* Problem details: Please copy every line, in full, from the line holding "Screen dimensions: 1709x819" through the line holding "click(x=255, y=420)", both included. Shift each coordinate in the answers by adding 47 to it.

::: Listed records

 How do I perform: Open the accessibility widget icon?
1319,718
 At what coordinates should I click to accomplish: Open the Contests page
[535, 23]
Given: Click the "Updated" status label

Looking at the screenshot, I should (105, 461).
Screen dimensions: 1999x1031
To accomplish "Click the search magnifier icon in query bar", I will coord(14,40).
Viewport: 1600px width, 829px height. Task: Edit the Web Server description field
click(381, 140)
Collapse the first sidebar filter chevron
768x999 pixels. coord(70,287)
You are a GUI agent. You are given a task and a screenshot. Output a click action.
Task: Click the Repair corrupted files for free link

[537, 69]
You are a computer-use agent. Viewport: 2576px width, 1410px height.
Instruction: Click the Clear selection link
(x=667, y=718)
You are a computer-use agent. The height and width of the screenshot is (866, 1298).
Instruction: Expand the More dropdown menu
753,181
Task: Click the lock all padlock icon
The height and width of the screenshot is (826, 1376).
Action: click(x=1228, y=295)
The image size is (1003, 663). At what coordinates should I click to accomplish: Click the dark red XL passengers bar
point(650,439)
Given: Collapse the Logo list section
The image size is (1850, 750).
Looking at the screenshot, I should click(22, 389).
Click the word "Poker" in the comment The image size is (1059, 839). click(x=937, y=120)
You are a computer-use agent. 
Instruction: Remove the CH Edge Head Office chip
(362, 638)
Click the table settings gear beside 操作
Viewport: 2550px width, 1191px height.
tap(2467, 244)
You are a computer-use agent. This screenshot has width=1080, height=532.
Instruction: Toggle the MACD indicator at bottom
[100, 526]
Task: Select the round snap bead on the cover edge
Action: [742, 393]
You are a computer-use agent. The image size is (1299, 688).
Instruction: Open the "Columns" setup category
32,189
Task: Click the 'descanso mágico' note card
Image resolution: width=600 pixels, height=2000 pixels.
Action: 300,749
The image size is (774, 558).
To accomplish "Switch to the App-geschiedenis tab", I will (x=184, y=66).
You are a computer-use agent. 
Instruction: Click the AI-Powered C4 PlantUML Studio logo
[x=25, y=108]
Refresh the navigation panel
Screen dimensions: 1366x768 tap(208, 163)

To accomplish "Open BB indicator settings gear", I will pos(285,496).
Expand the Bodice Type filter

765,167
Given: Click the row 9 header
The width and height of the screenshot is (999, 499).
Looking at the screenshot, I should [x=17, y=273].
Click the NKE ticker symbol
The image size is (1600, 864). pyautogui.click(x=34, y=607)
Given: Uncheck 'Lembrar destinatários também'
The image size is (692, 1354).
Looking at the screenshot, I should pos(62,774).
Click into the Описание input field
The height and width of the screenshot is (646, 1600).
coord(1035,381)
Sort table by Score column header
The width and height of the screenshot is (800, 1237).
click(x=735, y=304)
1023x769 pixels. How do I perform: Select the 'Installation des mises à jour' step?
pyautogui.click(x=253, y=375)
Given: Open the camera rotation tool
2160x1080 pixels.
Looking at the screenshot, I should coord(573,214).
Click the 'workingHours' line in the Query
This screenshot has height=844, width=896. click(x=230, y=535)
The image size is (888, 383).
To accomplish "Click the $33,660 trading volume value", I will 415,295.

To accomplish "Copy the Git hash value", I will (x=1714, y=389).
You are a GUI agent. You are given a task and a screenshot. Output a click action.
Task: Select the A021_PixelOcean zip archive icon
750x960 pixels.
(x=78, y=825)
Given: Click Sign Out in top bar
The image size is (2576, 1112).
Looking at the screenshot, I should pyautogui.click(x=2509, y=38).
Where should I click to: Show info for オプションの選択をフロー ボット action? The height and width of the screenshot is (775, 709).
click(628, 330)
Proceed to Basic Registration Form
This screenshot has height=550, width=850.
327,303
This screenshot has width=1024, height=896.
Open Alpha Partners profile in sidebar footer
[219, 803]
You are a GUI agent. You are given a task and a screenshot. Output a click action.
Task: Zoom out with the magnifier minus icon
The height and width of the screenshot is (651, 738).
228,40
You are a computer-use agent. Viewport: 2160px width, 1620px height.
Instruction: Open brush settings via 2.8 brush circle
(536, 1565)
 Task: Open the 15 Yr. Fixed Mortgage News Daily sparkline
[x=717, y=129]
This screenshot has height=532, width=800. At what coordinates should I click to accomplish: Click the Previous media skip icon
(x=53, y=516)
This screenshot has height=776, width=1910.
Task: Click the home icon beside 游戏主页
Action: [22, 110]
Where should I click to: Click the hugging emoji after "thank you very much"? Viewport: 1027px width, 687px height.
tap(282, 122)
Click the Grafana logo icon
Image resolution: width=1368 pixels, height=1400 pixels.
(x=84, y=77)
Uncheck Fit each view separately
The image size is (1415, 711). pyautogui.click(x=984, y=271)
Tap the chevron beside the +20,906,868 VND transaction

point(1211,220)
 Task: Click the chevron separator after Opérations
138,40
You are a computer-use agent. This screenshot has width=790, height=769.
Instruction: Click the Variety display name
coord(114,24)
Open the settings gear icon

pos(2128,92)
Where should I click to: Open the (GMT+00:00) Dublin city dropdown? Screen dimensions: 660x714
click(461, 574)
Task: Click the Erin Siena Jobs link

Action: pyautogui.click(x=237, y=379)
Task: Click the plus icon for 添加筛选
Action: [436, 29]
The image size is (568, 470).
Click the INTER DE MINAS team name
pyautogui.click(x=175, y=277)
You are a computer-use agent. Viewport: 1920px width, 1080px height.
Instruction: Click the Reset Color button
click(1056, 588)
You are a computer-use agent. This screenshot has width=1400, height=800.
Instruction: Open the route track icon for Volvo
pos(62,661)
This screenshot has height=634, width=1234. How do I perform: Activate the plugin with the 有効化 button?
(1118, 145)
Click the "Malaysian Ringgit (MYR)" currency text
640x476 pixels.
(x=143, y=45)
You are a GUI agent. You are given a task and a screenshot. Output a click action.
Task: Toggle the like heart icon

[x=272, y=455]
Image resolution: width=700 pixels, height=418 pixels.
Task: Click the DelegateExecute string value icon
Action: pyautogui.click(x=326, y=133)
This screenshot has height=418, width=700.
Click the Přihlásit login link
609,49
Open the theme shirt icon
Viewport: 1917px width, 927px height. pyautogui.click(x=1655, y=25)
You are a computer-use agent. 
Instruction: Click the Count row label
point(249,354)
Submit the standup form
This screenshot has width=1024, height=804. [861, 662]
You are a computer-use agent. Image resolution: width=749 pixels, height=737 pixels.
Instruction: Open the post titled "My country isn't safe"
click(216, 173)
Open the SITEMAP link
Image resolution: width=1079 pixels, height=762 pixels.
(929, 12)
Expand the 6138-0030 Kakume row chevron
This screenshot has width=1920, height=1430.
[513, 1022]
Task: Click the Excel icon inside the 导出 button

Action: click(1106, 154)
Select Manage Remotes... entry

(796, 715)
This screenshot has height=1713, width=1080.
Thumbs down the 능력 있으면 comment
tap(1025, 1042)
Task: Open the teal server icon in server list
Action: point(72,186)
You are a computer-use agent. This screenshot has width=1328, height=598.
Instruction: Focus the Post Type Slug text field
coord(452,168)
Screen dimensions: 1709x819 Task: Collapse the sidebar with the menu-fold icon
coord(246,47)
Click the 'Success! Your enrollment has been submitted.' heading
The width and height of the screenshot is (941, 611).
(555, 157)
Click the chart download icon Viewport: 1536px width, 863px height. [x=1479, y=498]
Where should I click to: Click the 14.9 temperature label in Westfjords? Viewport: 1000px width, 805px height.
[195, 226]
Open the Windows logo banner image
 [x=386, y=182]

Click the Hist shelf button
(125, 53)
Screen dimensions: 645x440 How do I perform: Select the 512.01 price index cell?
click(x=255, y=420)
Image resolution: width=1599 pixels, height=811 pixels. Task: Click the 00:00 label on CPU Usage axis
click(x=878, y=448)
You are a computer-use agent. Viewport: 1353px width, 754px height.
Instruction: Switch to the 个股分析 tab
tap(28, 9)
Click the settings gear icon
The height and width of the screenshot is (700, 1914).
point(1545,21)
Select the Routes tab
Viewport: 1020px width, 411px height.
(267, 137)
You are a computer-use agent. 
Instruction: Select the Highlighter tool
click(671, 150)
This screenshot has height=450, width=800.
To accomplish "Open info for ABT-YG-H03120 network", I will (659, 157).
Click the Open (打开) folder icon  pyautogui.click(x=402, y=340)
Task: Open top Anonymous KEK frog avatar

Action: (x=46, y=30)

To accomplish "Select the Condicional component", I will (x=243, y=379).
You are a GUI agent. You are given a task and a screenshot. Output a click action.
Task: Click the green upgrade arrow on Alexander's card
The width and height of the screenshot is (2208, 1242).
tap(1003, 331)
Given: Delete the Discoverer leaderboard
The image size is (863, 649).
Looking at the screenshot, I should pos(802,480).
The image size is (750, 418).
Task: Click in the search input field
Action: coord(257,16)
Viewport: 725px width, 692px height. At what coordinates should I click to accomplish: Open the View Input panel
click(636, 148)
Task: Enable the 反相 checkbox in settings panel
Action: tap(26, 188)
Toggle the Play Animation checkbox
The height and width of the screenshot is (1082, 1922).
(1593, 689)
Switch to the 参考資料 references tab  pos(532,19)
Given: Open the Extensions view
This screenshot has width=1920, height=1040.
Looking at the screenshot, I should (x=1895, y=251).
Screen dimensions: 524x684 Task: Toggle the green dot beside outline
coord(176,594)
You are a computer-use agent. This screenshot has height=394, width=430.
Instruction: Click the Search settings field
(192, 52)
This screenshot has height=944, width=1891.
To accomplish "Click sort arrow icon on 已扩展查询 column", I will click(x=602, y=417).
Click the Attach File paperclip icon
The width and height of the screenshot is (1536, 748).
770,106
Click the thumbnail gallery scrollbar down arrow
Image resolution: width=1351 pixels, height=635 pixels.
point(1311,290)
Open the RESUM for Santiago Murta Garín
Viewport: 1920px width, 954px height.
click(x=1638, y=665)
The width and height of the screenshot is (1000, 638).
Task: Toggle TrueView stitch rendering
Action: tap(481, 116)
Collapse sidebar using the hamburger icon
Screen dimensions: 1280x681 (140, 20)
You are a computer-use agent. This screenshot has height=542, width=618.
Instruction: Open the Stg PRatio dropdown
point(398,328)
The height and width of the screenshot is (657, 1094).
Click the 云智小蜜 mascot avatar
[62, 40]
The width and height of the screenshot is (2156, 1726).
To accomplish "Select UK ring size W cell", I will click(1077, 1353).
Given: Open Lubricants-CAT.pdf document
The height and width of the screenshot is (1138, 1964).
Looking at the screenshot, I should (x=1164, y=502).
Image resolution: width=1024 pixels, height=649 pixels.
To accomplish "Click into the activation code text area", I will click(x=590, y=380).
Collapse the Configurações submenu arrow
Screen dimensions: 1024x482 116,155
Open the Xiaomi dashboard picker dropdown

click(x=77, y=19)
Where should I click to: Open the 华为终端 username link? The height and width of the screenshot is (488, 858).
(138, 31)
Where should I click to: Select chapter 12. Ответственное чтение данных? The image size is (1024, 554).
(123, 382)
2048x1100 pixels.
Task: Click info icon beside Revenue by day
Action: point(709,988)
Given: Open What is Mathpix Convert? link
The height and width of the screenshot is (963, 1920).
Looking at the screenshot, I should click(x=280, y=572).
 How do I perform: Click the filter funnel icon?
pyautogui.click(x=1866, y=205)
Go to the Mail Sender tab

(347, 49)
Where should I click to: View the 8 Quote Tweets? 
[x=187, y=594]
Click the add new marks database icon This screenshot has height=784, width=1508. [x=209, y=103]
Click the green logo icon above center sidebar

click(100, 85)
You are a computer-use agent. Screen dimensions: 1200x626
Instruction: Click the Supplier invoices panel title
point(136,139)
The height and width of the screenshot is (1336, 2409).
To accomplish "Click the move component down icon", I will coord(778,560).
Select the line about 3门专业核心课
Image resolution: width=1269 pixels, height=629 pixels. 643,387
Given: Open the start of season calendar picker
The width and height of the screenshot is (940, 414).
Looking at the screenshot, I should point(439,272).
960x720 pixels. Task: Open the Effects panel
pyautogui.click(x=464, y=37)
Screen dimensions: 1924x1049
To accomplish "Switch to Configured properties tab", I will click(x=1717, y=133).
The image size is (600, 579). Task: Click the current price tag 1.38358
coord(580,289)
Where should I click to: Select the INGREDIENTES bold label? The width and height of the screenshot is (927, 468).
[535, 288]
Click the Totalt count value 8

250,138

::::::

* Written answer:
Screen dimensions: 1709x819 Task: Collapse the sidebar with the menu-fold icon
coord(293,94)
Click the 'Success! Your enrollment has been submitted.' heading
The width and height of the screenshot is (941, 611).
(602, 204)
Click the chart download icon Viewport: 1536px width, 863px height. [x=1526, y=545]
Where should I click to: Click the 14.9 temperature label in Westfjords? Viewport: 1000px width, 805px height.
[242, 273]
Open the Windows logo banner image
 [x=433, y=229]

Click the Hist shelf button
(172, 100)
Screen dimensions: 645x440 How do I perform: Select the 512.01 price index cell?
click(x=302, y=467)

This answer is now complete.